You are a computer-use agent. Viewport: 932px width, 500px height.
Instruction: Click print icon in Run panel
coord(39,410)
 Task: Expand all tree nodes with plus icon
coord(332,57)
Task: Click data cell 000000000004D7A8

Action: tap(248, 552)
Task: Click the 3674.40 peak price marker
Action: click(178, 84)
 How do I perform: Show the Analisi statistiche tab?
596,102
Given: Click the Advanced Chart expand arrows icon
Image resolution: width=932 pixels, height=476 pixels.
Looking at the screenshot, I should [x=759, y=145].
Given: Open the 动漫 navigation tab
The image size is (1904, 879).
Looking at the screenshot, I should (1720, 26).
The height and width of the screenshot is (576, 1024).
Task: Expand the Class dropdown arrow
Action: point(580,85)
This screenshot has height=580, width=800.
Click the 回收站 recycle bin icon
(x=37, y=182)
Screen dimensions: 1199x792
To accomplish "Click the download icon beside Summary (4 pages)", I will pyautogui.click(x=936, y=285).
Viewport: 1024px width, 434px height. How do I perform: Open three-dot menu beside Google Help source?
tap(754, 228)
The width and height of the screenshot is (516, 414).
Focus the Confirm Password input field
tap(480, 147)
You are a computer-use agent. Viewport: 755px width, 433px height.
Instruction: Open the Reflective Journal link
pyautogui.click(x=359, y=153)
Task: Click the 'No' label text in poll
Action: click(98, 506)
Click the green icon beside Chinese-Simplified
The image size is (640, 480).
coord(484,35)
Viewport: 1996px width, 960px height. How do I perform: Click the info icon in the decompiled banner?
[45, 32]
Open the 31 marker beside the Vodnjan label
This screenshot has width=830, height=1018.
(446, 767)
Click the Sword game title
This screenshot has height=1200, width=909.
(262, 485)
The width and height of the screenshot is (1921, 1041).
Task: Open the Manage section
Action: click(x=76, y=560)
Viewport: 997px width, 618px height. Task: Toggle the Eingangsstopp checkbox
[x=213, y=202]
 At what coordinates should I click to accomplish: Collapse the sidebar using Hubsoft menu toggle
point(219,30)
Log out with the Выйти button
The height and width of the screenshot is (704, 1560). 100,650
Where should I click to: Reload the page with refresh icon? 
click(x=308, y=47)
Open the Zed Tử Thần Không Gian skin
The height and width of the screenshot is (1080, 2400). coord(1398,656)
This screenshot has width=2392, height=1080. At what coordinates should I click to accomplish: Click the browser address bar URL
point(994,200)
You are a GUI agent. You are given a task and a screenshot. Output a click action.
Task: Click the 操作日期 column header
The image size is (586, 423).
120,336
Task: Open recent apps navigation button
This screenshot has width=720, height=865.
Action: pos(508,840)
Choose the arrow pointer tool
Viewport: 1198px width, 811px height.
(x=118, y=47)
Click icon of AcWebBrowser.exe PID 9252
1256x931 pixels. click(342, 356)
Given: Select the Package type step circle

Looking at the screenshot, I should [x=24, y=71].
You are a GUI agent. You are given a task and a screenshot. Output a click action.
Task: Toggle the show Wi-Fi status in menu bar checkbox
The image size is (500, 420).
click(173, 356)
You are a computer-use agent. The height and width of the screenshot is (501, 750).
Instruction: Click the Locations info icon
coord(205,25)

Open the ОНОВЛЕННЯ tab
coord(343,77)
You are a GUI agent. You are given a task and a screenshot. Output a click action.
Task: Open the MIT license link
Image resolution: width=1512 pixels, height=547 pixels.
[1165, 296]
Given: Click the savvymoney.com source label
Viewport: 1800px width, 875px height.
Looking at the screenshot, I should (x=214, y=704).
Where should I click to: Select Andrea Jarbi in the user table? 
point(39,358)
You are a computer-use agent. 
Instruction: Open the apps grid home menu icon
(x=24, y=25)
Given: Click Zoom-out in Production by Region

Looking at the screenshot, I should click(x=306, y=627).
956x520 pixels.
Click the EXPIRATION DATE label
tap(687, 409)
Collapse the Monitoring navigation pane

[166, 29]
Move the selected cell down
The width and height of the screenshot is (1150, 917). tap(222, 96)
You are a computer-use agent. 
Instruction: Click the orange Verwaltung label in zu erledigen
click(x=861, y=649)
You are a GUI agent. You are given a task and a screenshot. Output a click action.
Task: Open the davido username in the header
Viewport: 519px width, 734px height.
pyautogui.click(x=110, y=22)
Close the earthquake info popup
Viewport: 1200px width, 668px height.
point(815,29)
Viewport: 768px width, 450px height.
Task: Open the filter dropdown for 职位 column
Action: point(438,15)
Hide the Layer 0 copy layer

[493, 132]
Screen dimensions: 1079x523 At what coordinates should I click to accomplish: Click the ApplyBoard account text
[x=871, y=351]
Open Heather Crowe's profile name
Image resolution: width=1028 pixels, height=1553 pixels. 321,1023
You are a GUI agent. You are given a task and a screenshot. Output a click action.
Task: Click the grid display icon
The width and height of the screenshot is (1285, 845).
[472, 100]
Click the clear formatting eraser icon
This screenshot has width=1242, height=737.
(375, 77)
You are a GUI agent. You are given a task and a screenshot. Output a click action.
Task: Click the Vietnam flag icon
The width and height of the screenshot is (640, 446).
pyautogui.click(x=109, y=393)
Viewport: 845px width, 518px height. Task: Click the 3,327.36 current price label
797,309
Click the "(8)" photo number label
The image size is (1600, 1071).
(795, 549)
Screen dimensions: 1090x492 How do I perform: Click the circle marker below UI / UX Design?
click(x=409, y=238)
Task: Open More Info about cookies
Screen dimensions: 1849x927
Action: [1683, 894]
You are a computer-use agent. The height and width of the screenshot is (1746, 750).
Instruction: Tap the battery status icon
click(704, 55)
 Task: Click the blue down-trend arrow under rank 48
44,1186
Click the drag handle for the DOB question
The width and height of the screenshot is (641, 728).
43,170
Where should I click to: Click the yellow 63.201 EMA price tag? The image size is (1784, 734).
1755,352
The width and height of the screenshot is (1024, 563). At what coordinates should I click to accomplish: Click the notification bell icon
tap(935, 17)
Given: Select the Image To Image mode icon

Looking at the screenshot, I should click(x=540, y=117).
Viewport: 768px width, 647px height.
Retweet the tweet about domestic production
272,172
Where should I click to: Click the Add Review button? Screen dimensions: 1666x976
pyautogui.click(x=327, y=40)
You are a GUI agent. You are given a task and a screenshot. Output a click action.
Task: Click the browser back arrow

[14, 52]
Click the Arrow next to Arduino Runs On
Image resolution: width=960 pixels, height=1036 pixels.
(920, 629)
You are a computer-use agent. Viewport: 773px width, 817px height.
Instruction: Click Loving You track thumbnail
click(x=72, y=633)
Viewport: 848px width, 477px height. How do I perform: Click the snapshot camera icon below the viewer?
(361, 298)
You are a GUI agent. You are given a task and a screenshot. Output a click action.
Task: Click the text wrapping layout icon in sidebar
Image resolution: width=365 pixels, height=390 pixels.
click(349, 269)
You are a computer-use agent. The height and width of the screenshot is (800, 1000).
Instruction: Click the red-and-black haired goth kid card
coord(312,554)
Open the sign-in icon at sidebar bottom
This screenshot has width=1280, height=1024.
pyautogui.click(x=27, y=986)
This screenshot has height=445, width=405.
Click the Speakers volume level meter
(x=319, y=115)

Task goal:
Select the lines in this material that hold the word "header", leaving none out.

Answer box:
Task: Click the 操作日期 column header
Task: Open the davido username in the header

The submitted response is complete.